I’ve left left Lilac loose with the flock instead of returning her to her punitive crate. I hope that she decides to be a get-along gal, or she may need to find herself another home. It will be another nerve-wracking morning when I open the coop tomorrow, unsure of what I may find. Let’s hope it’s nine nonbleeding chickens.

In other chicken news, I put a timer on the coop light this morning to artificially extend the hens’ day, thus inducing them to continue to lay through the winter. When the length of daylight slips below about fourteen hours, most hens will stop laying. Last year I didn’t use a light, and Lilac and Iris took a break from laying during the darkest part of the year.

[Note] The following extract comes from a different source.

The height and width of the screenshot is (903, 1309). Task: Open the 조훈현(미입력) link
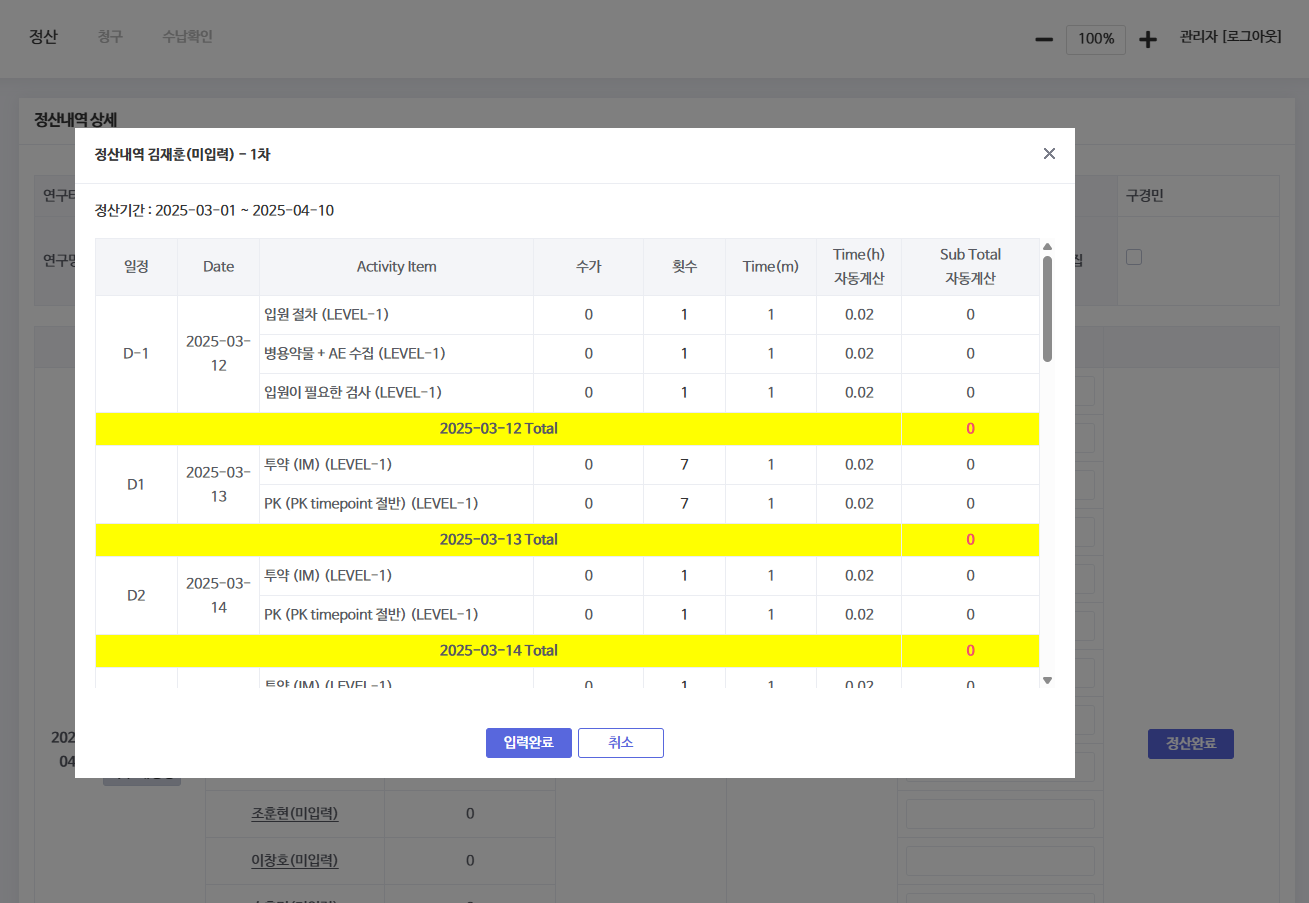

The jury is out on whether it’s “good” or “bad” to have hens lay throughout the winter, with some camps claiming that the hens need the winter to rest even though the original chickens lived near the equator, where daylight hours don’t expand and contract with the seasons they way they do in Virginia. Several variables factored in to my decision, the first being that last winter when my hens weren’t laying I was buying eggs from Joel Salatin’s operation, Polyface Farm. If he was doing something to keep his hens laying in winter, why wasn’t I? Somebody’s hen, somewhere, will have to work through the winter so it might as well be mine. Second, the cost of feed has risen to more than $15 per 50 lb. bag. With each hen eating about a quarter pound of feed a day (thus my experiment to have the chickens forage for a larger percent of their diet), it doesn’t make economic sense to not be getting something out of the bird. As much as I love my chickens, they are not freeloading pets. And even my house pets, a dog and a cat, work for their food in myriad ways. Finally, I got a late start with chicks this year and have six hens—two lavender orpingtons, two black copper marans, a barred olive egger, and a wheaten ameraucana, who have yet to begin laying. I don’t really want to wait until next spring to see the rainbow of eggs they’re expected to produce, so I hope that extra light in the winter will get them in to production before next spring. That light’s coming on in the coop starting at 5:00 a.m. tomorrow, so we’ll see what happens!